We are very excited at GNU Press about Bob Chassell's new book. We hope to publish it as part of the "Philosophy of Software Freedom" series. These books are designed to be more thoughtful works, examining Software Freedom from various angles at a much deeper level than is normally encountered in the press.
In order to help prepare this early draft for publication, Bob has placed it on the web for feedback and ideas. In order to better use volunteers' time, I would like to explain what specific type of feedback is needed at this early stage of editing.
Try reading the manuscript while pretending to be a sceptical Windows-only person who has never before heard of anything like these ideas. Then try to poke holes in Bob's arguments. Where is it not convincing enough? What counter-arguments can you come up with? This will be a helpful mindset while editing.
Thanks to everyone for all their help!
Lisa M. Goldstein
Managing Editor, GNU Press
I've written the beginnings of a book called Software Freedom: An Introduction. I argue that for safety, quality, and opportunity, we need software freedom: the freedom to copy, study, modify, redistribute, and use software.
Please help review the draft, make comments, and ask me many questions
A draft of the book is available on Savannah in CVS.
The Project Homepage on gnu.org is: http://www.gnu.org/software/softfree/
The Project Operations page is: http://savannah.gnu.org/projects/softfree
The project's introductory CVS page is: http://savannah.gnu.org/cvs/?group=softfree
The CVS page itself contains Texinfo, Info, HTML, DVI, and PostScript files. It is: http://savannah.gnu.org/cgi-bin/viewcvs/softfree/softfree/
In brief, my thesis is that many contemporary laws and habits weaken us, even though they attract strong support. Their perceived benefits are short term. Their long term effects bring danger. The consequences are startling. For long term survival, we must change ongoing practices and ways of thinking within our societies.

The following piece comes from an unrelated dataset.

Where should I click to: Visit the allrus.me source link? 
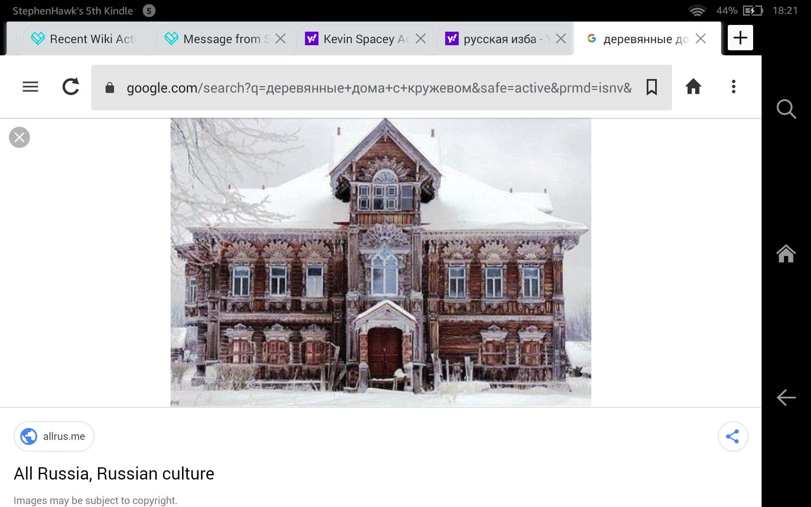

Over the past half century, technology has advanced. We can now copy and distribute large programs easily and cheaply. We could not do this in the past. This change in technology changes our society.
With software freedom, more people will be able to discover, develop, and apply advances. We will survive and prosper; those who fall back will lose. In addition, more people will have the motivation and resources to make software reliable, efficient, and secure. We will enjoy high quality software. And finally, with freedom, more people will learn to understand, change, and make use of this new world that technology has brought. We all will gain opportunity.
While I was writing this draft, I discovered that patents, copyrights, and other attempts at restriction are more dangerous than I thought. My conclusion is that we need to make deep changes to our laws and practices.
This new focus came about unexpectedly. I had not planned on it. Before I started, I thought I had a good grip on the topic. However, while writing I found that, I was not satisfied with my conclusions or content. I tried different approaches. Finally, I gained a new understanding.
The book has become more a "statesman's guide" than I had intended. That is to say, it has become a book that attempts to persuade people to change basic laws and practices. For example, I say that copyright should not be abolished, since it can serve to protect free software, but its term should be reduced, perhaps to 14 years, as at the founding of the US.
I am looking forward both to comments and to questions: while the rather dense and tight text of the current draft satisfies me, I suspect that others will want more. I hope to respond in detail comments and questions, and thereby fill out the book.
Also, of course, while I think I have organized things well, I have read so many of my own drafts that I am not sure what is there and what is not there, or in what order. I think this draft is OK, but am not sure.